▶ What this task involves: Which lines run from the line with "The width and height of the screenshot is (1389, 868)." through the line with "Screen dimensions: 1372x872" in the entries below? Print them exactly, both ends included, and nothing more.

▶ Records for processing:
········

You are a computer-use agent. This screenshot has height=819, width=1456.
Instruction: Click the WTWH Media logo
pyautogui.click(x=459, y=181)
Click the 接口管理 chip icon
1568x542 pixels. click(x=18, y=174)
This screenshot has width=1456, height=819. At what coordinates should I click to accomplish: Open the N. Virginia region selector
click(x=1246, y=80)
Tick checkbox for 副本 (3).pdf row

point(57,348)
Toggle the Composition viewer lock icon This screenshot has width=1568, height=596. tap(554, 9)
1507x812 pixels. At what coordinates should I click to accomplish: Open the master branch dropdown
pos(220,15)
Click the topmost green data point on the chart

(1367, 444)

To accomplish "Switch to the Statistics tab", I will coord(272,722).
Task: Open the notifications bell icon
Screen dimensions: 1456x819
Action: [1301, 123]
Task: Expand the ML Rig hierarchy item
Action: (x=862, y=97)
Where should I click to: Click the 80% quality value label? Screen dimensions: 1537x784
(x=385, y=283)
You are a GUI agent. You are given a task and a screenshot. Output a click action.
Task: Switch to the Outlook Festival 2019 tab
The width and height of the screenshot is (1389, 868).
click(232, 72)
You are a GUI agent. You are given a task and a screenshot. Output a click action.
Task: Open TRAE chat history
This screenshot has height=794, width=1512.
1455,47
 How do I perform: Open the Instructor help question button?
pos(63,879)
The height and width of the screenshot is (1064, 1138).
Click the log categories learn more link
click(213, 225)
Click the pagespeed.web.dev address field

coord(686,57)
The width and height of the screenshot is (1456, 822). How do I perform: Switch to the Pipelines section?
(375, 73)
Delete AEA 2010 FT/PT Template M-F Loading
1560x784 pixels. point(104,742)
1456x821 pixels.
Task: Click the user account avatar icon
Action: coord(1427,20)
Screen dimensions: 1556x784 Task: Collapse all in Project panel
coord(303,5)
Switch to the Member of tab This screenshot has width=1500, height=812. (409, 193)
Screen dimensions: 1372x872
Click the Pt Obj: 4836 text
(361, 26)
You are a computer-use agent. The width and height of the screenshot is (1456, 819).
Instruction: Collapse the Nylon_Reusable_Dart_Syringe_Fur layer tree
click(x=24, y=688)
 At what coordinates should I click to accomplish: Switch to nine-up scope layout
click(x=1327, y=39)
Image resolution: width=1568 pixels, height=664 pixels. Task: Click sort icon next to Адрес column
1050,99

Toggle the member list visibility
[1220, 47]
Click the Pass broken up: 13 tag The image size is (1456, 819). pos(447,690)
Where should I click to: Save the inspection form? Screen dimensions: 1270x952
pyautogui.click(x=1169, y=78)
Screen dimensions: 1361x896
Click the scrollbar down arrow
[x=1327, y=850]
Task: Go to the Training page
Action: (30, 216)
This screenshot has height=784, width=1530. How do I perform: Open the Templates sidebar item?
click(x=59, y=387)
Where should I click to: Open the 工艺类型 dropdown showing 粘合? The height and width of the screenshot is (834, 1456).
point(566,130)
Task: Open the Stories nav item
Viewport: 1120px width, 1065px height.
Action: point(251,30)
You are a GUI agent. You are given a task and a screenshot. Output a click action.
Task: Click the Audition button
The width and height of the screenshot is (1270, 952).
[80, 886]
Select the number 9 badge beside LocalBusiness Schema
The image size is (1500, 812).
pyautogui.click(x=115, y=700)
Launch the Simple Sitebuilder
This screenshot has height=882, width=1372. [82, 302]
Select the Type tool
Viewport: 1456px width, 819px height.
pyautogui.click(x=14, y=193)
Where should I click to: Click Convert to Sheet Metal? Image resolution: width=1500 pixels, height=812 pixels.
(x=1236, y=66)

········

▶ The completed task:
The width and height of the screenshot is (1389, 868).
click(232, 72)
You are a GUI agent. You are given a task and a screenshot. Output a click action.
Task: Open TRAE chat history
This screenshot has height=794, width=1512.
1455,47
 How do I perform: Open the Instructor help question button?
pos(63,879)
The height and width of the screenshot is (1064, 1138).
Click the log categories learn more link
click(213, 225)
Click the pagespeed.web.dev address field

coord(686,57)
The width and height of the screenshot is (1456, 822). How do I perform: Switch to the Pipelines section?
(375, 73)
Delete AEA 2010 FT/PT Template M-F Loading
1560x784 pixels. point(104,742)
1456x821 pixels.
Task: Click the user account avatar icon
Action: coord(1427,20)
Screen dimensions: 1556x784 Task: Collapse all in Project panel
coord(303,5)
Switch to the Member of tab This screenshot has width=1500, height=812. (409, 193)
Screen dimensions: 1372x872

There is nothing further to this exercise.